Back to Ganoksin | FAQ | Contact

Mold making & RTV


#1

John and others who might know:

I thought that the vulcanized compounds were used because in a
production situation they keep the costs down — aren’t the RTV
compounds consdierably more expensive??

I don’t cut molds yet, but those who do tell me that they change
blades after every mold or two. A box of blades isn’t that
expensive.

I couldn’t believe it when someone wrote they didn’t cut molds
because they might cut their finger — first, you’re a craftsman
(or craftsmann) you should be able to manage and ashamed to admit
it if you can’t. Second, when you learned to peal potatoes, didn’t
your mother tell you to cut AWAY from your hand??

Just my $.02
Roy (Jess)


#2
John and others who might know:
I thought that the vulcanized compounds were used because in a
production situation they keep the costs down --- aren't the RTV
compounds consdierably more expensive??

G’day; I have to pass on this one - I haven’t done any casting.
Cheers

   /\
 / /

/ /
/ /___| \ @John_Burgess2
(______ )
At sunny Nelson NZ (only we’re getting much needed rain right now)


#3

vulcanized rubber is used in production work because it has a
greater shear strength than liquid rubbers. Tom


#4

I use the RTV instead of vulcanizing because its easier to use,
needs no cutting (unless you like to subject yourself to
bloodletting), needs no special equipment and if purchased from a
manufacturer, is easily comparable to the “old” rubber method or
perhaps cheaper. What more can I say? If you want the name of a
manufacturer, let me know. No heat, no electricity, no special
mold frames.


#5

Roy (Jess),

Vulcanized materials are not that much cheaper than the RTV’s
especially if you are compairing prices to some of the new
vulcanized silicons. There is no additional equipment needed (the
vulcanizer) either. I just like the RTV’s as they , at least for
me, are so much easier and seemilgly, for me again, foolproof.

Records:
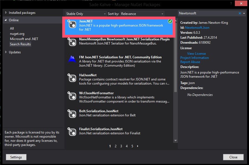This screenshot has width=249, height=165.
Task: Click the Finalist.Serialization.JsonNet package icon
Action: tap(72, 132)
--
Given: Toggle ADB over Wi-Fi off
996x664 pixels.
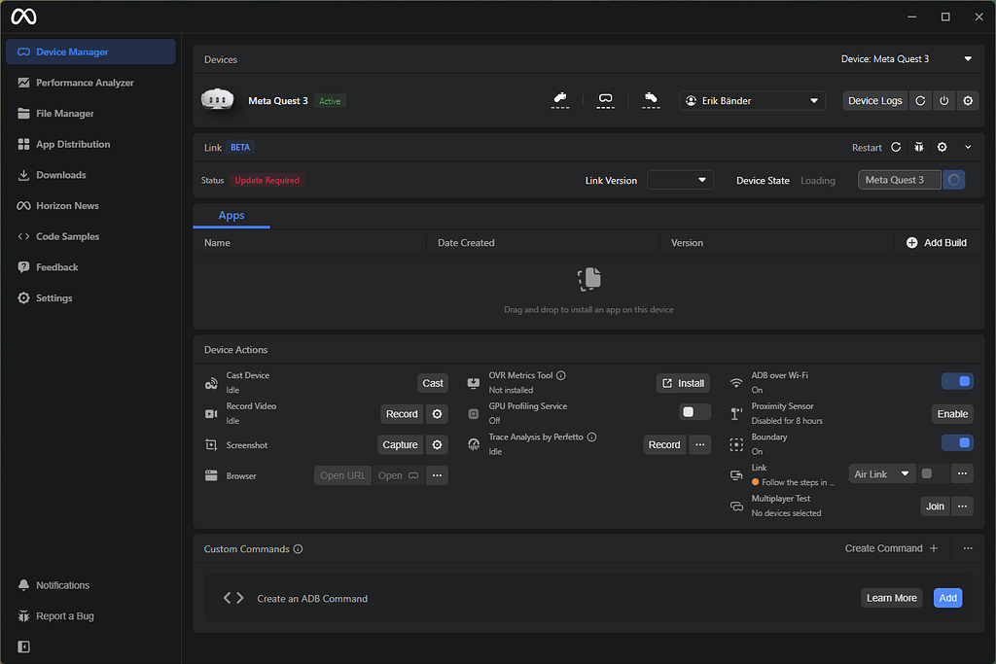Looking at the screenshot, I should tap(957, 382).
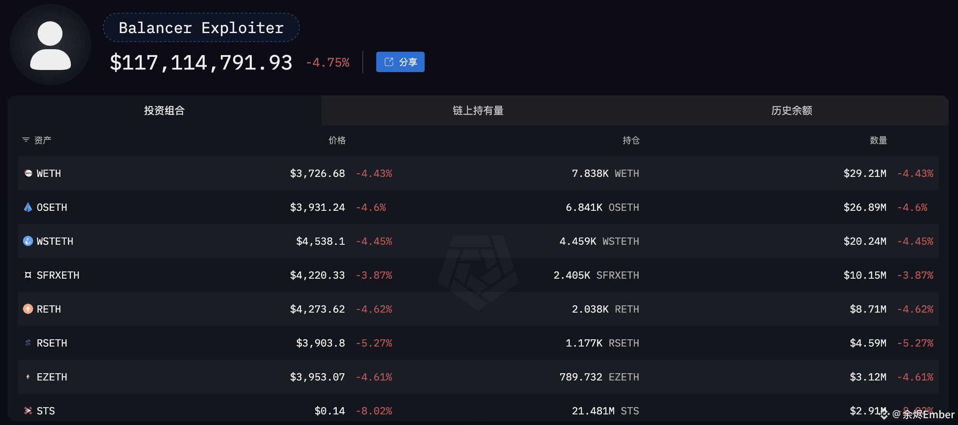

Problem statement: Copy the part of the mold-making thread starting at "Just my $.02" and ending at "done any casting.", keeping every word and character unchanged. The data has nothing to do with this work.

Correct answer:
Just my $.02
Roy (Jess)


#2
John and others who might know:
I thought that the vulcanized compounds were used because in a
production situation they keep the costs down --- aren't the RTV
compounds consdierably more expensive??

G’day; I have to pass on this one - I haven’t done any casting.